Japan v. OECD: Labor Shortage and Technology

#japan#oecd#countries

Japan just elected a tough-on-immigration PM, Sanae Takaichi, who has promised more checks/controls on who gets in. She joins a slew of elected officials who campaigned on improving domestic life versus bringing in outsiders, and this vote effectively ends the immigration dreams of some who saw fleeting signs in recent years of Japan "opening up."

So where does this leave Japan in terms of its more than 6MM labor shortage?

It's no secret by now that the country is a super-aged society, defined by at least 20% of the population being 65 or older. Japan's 65+ share is actually 29.1% according to recent stats published by the Statistics Bureau of Japan, positioning it at the forefront of managing all the challenges that ride along with its demographic reality.

The OECD's Employment Outlook published this summer focused exclusively on answering a very relevant question for Japan: can OECD countries get through the coming demographic crunch?

The tl;dr on this is, essentially, yes, with some very tough trade-offs and hard-nosed policy decisions. The argument is that countries can access untapped labor markets to mitigate the consequences of super aged societies, specifically:

  1. Elderly, by combating ageism and supporting job mobility for aged 50+ workers
  2. Youth, by reducing dropouts and improving school to work pipelines
  3. Women, by closing gender gaps and boosting access to affordable child care
  4. Migrants, by improving housing, public services, language and cultural assimilation, etc.

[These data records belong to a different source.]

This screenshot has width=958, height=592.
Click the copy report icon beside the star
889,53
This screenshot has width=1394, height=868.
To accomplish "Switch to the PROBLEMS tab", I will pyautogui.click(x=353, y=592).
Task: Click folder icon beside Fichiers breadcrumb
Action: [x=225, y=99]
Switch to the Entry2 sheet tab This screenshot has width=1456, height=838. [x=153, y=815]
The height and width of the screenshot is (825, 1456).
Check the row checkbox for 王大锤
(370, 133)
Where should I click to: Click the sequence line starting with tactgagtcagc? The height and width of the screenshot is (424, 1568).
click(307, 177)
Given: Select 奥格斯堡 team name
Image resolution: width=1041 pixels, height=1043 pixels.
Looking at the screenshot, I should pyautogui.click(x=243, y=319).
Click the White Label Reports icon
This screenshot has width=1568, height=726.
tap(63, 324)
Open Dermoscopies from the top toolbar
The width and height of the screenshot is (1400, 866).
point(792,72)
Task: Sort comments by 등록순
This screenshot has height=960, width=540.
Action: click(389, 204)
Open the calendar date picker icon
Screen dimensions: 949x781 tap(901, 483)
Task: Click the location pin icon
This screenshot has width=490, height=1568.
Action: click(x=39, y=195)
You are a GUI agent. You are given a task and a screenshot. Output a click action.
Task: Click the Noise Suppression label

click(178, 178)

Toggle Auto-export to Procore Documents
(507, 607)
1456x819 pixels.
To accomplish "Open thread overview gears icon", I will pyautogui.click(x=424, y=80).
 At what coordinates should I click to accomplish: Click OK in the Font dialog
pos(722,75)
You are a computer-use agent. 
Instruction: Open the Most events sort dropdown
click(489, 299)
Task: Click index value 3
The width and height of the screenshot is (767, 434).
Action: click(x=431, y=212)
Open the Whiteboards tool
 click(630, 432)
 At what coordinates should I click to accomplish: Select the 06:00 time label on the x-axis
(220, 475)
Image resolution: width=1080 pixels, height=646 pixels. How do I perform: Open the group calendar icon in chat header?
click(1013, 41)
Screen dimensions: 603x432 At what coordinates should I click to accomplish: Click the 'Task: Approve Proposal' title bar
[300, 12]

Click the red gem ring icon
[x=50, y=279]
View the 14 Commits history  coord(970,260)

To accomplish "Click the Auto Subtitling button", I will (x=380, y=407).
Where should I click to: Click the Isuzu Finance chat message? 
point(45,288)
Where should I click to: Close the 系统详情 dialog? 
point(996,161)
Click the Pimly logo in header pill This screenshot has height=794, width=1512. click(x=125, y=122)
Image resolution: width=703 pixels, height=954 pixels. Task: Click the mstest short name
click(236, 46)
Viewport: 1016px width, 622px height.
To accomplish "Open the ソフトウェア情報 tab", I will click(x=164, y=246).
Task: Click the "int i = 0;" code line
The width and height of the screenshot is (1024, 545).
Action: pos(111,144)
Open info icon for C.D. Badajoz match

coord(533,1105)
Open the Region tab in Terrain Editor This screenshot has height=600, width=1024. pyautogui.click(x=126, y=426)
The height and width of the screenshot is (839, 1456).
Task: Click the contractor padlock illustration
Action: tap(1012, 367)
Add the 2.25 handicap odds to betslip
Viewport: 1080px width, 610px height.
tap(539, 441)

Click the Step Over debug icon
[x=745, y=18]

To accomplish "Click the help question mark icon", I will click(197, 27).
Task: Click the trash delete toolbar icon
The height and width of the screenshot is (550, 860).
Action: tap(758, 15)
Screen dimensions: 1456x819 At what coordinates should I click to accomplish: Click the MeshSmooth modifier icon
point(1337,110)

Let's go through each of these for Japan:

  1. The average age of primary farmers is 68.4, and the average age of taxi drivers is 60.7. Almost half of of Japan's 64-69+ demo is still working. That places it in a handful of countries with extraordinary utilization of older labor. Not much headroom here.
  2. Youth unemployment rates are already among the lowest in Japan v. rest of OECD.
  3. Japan ranks extremely low globally on gender gap rankings. As in bottom 20%. Current and former representatives routinely say closing the gap will be a decades-long effort that needs to overcome deep-seated cultural barriers.
  4. It's hard to see the floodgates on migration opening in the next few years given the new PM

With the election of Takaichi, I see one of the last routes on this list closed off. Which means technology might have to be the answer.

This report from the Carnegie foundation positions the country's super-aged society as an opportunity for technological innovation. The author mentions scaling remote healthcare platforms to deliver elderly and rural care, automated manufacturing to boost MFP, etc. Japan's outgoing PM briefly echoed the same sentiment in a speech earlier this year, and while the new PM has yet to confirm direction, it's hard to imagine what other roads the country can take given all 4 facets of the OECD's recommendation face strong headwinds in Japan.

The OECD explicitly cautions against seeing AI as a silver bullet or viable substitute for demographic challenges, but rather as a necessary and vital supporting element. In the case of Japan though, they seem backed into technology as a must-win bet.

The major things to track to see who's right on this are the usual candidates: MFP, GDP per capita, real wages, quality of life surveys, etc. All these metrics have been under pressure for decades in Japan, so I'm sure the next super-aged societies in line like China, Italy, Korea, etc. are watching intently to see if their bet on technology can reverse or at least flatten the trend. If Japan can pull this off, it could be another nail in the coffin for migration.